Some people have a knack for staying ahead of their competition. Others need to identify their “X factor” — that quality that allows them to outperform their competitors.

For building service contractors, the X factor is not a new, innovative cleaning process or technological wizardry. Operational excellence is merely a prerequisite for surviving in the cleaning business. To get ahead, BSCs must cultivate exceptional customer relationships.

Think about it: Your customer can always find dirt, but the strength of your relationship will determine their desire to find that dirt.

Relationships are built on expectations.The challenge is to manage each customer’s expectations in a way that is both reasonable and healthy for everyone involved.

Many of my clients use this three-part test:

Are expectations …
1. Fair to the customer?
2. Fair to my employees?
3. Fair to my company?

If you answer “yes” to all three questions, expectations are both reasonable and healthy. If not, the question you answered with “no” is the starting point for negotiations.

Merely meeting expectations, however, is not the basis for a great relationship. The key is exceeding them. Going above and beyond expectations does not necessarily require additional time and effort either. Consider these guidelines for exceptional customer service:

  • Offer convenience and options: Every facility is different. Some facilities prefer day cleaning while others prefer night cleaning. Special events may call for cleaning-schedule changes and unique requests. Your customers will appreciate your accommodating attitude and remember it when referring new business or renewing their contracts.

  • Turn complaints into committed customers: The best way to handle a complaint is look at it as an opportunity to impress the customer and occupants. For example, when a customer complains about lack of paper towels in the restrooms, do not just restock the supply. It may be an opportunity to introduce the customer to higher-capacity dispensers that improve service and make your job easier. The way you respond to negative feedback can make or break the relationship.

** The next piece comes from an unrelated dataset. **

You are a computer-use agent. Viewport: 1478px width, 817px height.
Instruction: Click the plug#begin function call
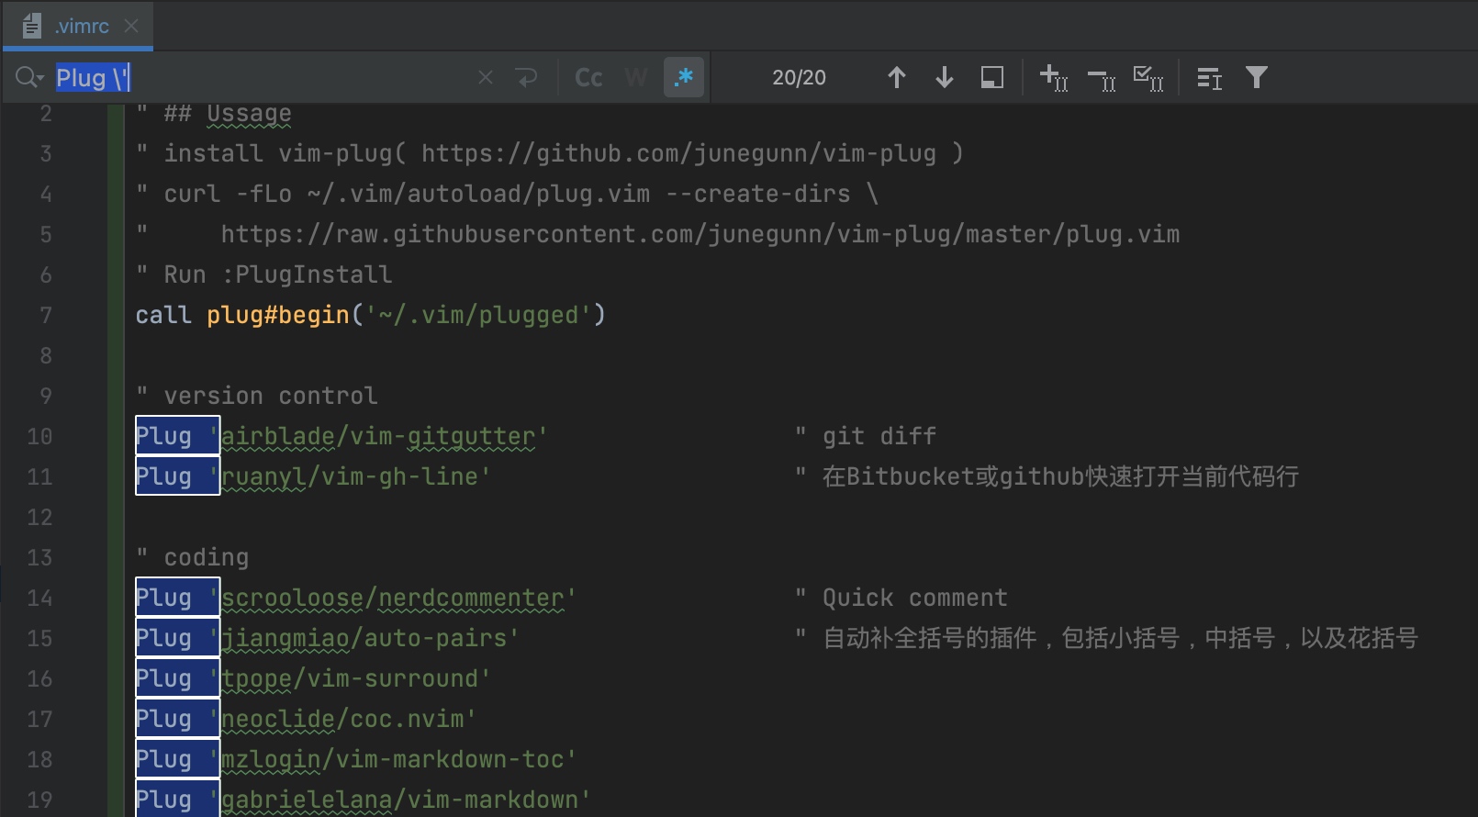click(x=277, y=316)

  • Treat customers and building occupants with courtesy and respect: If you strive to be a successful business owner, act the part. Look customers in the eye, smile and maintain a professional attitude. Respect their time by scheduling meetings rather than dropping in on them.

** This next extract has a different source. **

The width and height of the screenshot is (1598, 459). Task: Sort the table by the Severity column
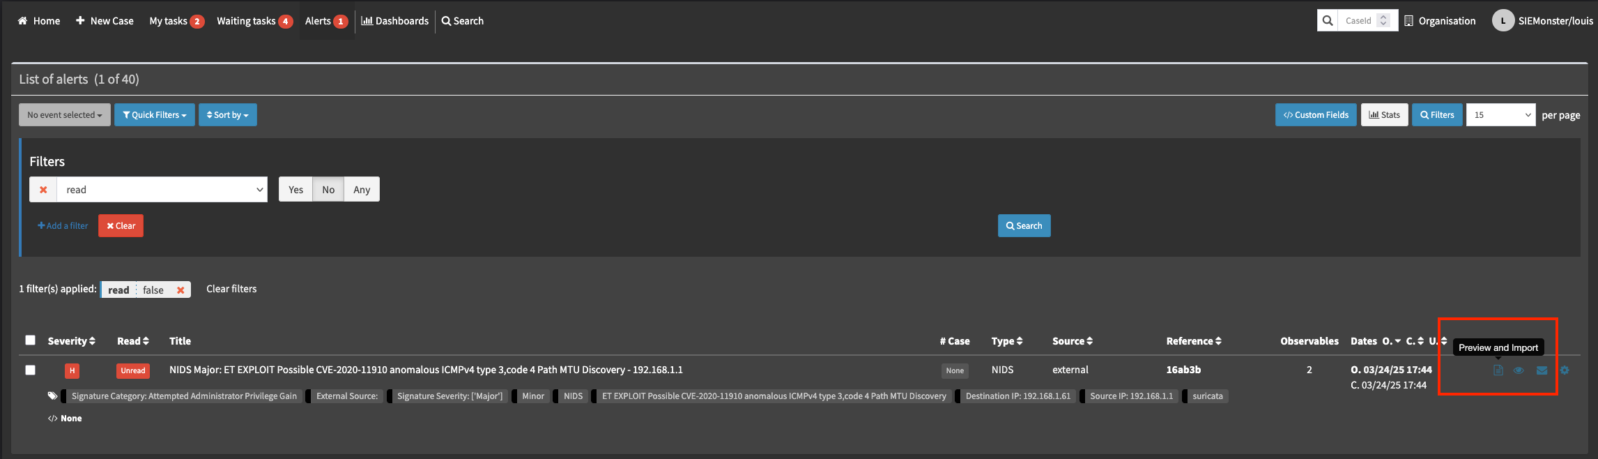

  • Customers might not always be right, but they are always your customers: If a customer complains and the complaint stems from an issue that is not your fault, take care of it anyway. It is always best to leave your personal feelings out of the equation and keep the customer happy by maintaining a professional approach.

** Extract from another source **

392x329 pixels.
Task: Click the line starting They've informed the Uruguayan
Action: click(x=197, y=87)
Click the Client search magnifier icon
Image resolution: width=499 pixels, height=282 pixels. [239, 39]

The key to differentiating your business in a hyper-competitive market is the X factor — the exceptional way you treat your customers and build strong relationships.

Jim Peduto is the president of Matrix Integrated Facility Management, and the co-founder of the American Institute for Cleaning Sciences, an independent third-party accreditation organization that establishes standards to improve the professional performance of the cleaning industry.